Nearly 90,000 Rohingyas
have fled to Bangladesh
since violence erupted in Myanmar in August, pressuring scarce resources of aid agencies and communities already helping hundreds of thousands of refugees from previous spasms of violence in Myanmar.
The bloodshed in Myanmar's northwestern Rakhine state was triggered by an attack on August 25 on dozens of police posts and an army
base by Rohingya insurgents.
The ensuing clashes and a military counter-offensive have killed at least 400 people.

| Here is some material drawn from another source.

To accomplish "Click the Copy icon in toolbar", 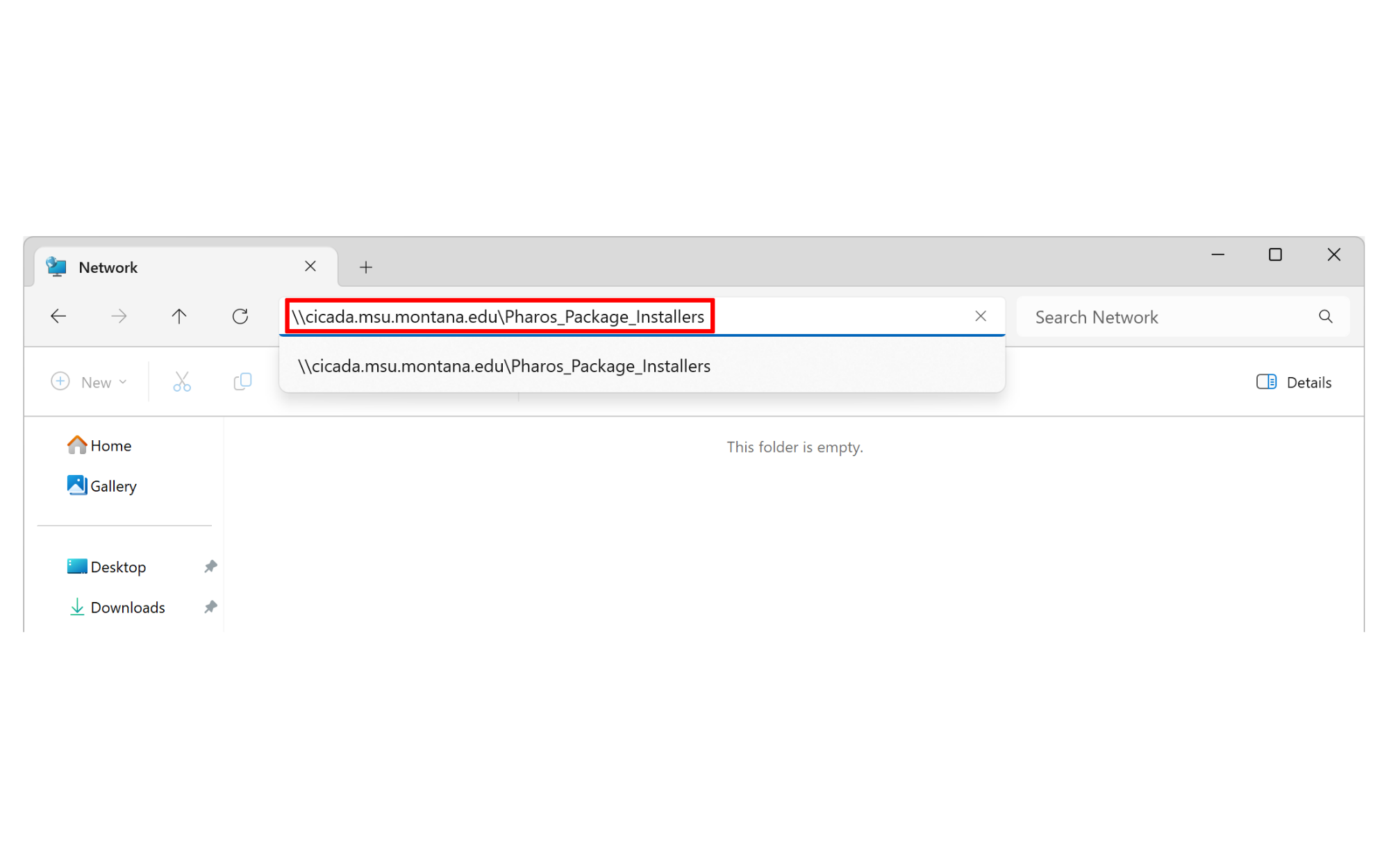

Myanmar officials blamed Rohingya militants for the burning of homes and civilian deaths but rights monitors and Rohingya fleeing to neighbouring Bangladesh
say the Myanmar army
is trying to force Rohingyas
out with a campaign of arson and killings. The treatment of Buddhist-majority Myanmar's roughly 1.1 million Muslim Rohingyas
is the biggest challenge-facing leader Aung San Suu Kyi, accused by Western critics of not speaking out for the minority
that has long complained of persecution.
The Nobel Peace Prize laureate has come under increasing diplomatic pressure from countries with large Muslim populations such as Bangladesh, Turkey, Indonesia
to protect Rohingya civilians.
The number of those crossing the border into Bangladesh
— 87,000 — surpassed the number who escaped Myanmar after a series of much smaller insurgent attacks in October that set off a military operation beset by accusations of serious human rights abuses.